Riccitiello mentioned a "dramatic" number of changes to the company based on the key phrase "transformation and turn around" based on "pure products". The publisher's return to a market-leading position was spear-headed by digital growth and reduced production costs.

Going digital

"We've built the leading position," Riccitiello said, referring to the company's online, mobile and social gaming presence.

He compared the console scene - dominated by Activision, EA and platform holders - to the digital world, where "half a dozen companies, several players and... the riff-raff" all have a stake, but that for EA, digital is "the fastest growing part of our business, and we're one of the fastest growing businesses in the industry today."

Riccitiello said if you add up the man hours recorded in online gaming, the figures are staggering.

"But what's surprising is that it's starting to monetise."

"People seem to like paying for games," he added, comparing the booming games industry with other media struggling to survive the internet age, such as newspapers.

According to Riccitiello, micro-transactions are proving the most rapidly growing non-traditional revenue model - and nobody saw that coming.

"Play first pay later - that's a very compelling model for today's gamer," he said.

Ricitiello answered a query on the "catalogue" question - the failure of games to continue monetising after sale, and the loss of earnings to the second-hand market.

"The alarm that went off for us two or three years ago is largely gone," he said, after mentioning EA's Online Pass system and continuing downloadable content as counter-tactics.

EA is now seeing "significant revenues post-release", as games "stay in the tray longer".

Dead Space as core IP

When listing the publisher's core properties, Riccitiello explicitly excluded Dead Space from the list.

"It will probably take Dead Space 3 to get into that 5 million core," he said.
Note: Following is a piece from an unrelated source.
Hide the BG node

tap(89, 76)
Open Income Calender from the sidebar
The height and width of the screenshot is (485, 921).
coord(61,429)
He did confirm the recently released Dead Space 2 is selling like hot cakes, though, after early reports of double first week sales on the original.
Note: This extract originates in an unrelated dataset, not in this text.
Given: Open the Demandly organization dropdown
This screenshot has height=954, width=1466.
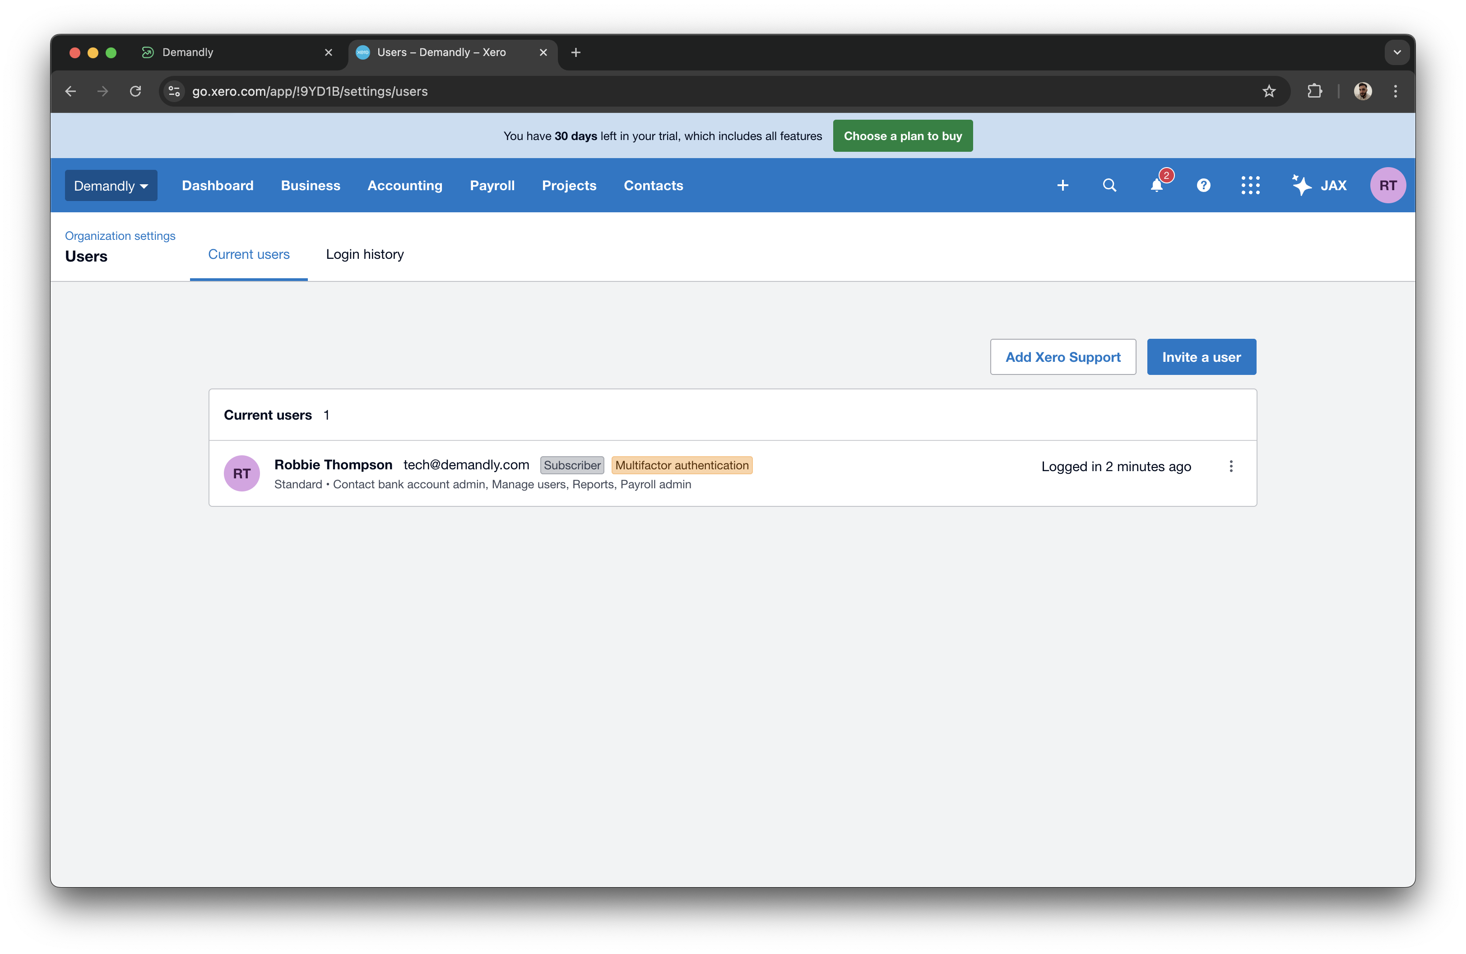Looking at the screenshot, I should click(111, 185).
"Sell-in numbers can be a little misleading," he mused, preferring to talk "sell-through" figures: Dead Space 2 has seen "100 percent growth" on its precursor in "a number of weeks".

Motion controls

"Sell-in numbers can be a little misleading."

Riccitiello was cagey on the subject of both Microsoft and Sony's entries into the motion wars, describing Kinect and Move as quite literally "peripheral" to the core high definition gaming business.
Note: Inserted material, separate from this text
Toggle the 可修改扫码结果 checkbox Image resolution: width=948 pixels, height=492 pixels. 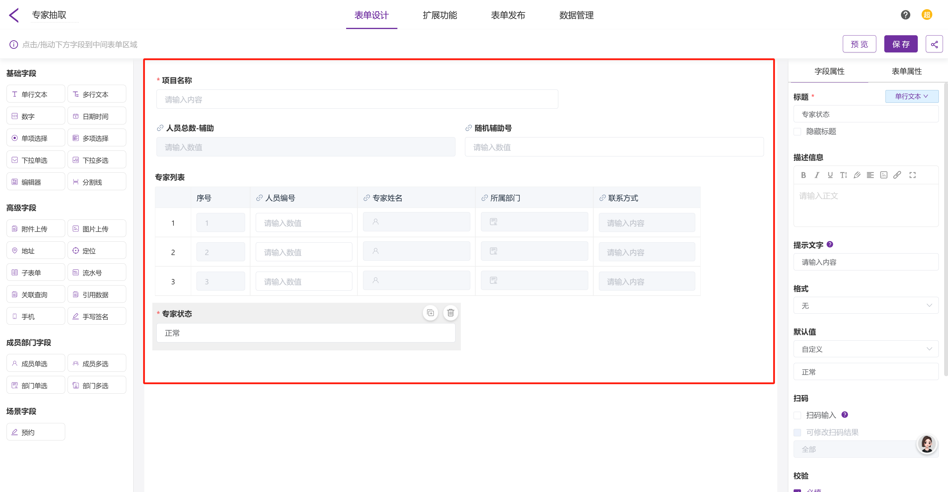(x=797, y=432)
"It's horses for courses," the CEO said, adding that adoption of either "new interface" would be very "genre-driven" and unlikely to encompass major sellers like shooters, RPGs and strategy games.

On the subject of EA's own forays into the market with EA Sports Active: Kinect Ricitiello was disarmingly honest.

"We got clocked," he admitted.

"EA Sports Active Kinect is one of the best experiences on Kinect; it's a good experience," he said, blaming the exercise title's under performance on the bundled heart rate monitor.

"We learned there was no appetite in the holiday market for that premium price," he mourned.

Going for World of Warcraft's throat

"I was once a World of Warcraft player," Riccitiello commented, adding that he had played most MMOs and had great respect for the market leader, but that EA is "going right at it" with Star Wars: The Old Republic.

"Bioware is probably the highest-rated average developer in the history of games and the history of RPGs - which is a pretty good foundation," he said.

The CEO commented that "lots of products" have tried to emulate World of Warcraft's "faux-British dark fantasy" feel without success, but The Old Republic repackages dark fantasy in a familiar sci-fi skin.

"We think that's just enough innovation," he explained, suggesting players swap swords for lightsabers and steeds for spaceships. "Lots of people want to live out that Star Wars universe," he added.

Moreover, The Old Republic is "the first talkie" against Blizzard's "silent movie", referring to the MMO's full voice acting.